1 cup plus 1 tablespoon cold heavy whipping cream, divided
½ teaspoon vanilla extract
⅛ teaspoon lemon extract
1 tablespoon sanding sugar
Instructions
Preheat oven to 375°. Line a rimmed baking sheet with parchment paper.
In a large bowl, whisk together flour, sugar, baking powder, lemon zest, and salt. Using a pastry blender or 2 forks, cut in cold butter until mixture resembles coarse crumbs. Add white chocolate, stirring well.
In a small bowl, whisk together 1 cup cold cream, vanilla extract, and lemon extract. Add to flour mixture, stirring until a dough begins to form. Working gently, bring mixture together with hands until a dough forms. (If mixture seems dry and dough won’t come together, add more cream, 1 tablespoon at a time.)

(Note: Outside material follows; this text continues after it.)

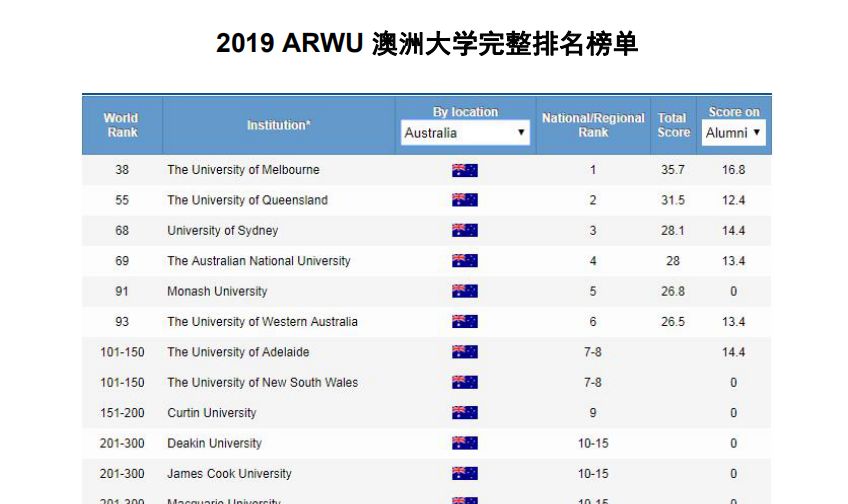Click the 2019 ARWU page title

pyautogui.click(x=427, y=44)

Turn out dough onto a lightly floured surface, and knead gently until smooth by patting dough and folding it in half 4 to 5 times. Using a rolling pin, roll out dough to a ¾-inch thickness. Using a 2-inch fluted round cutter, cut 15 scones from dough, rerolling scraps as necessary. Place scones evenly spaced on prepared baking sheet.
Brush tops of scones with remaining 1 tablespoon cream and sprinkle with sanding sugar.
Bake until edges of scones are golden brown and a wooden pick inserted in center comes out clean, 16 to 18 minutes. Serve warm.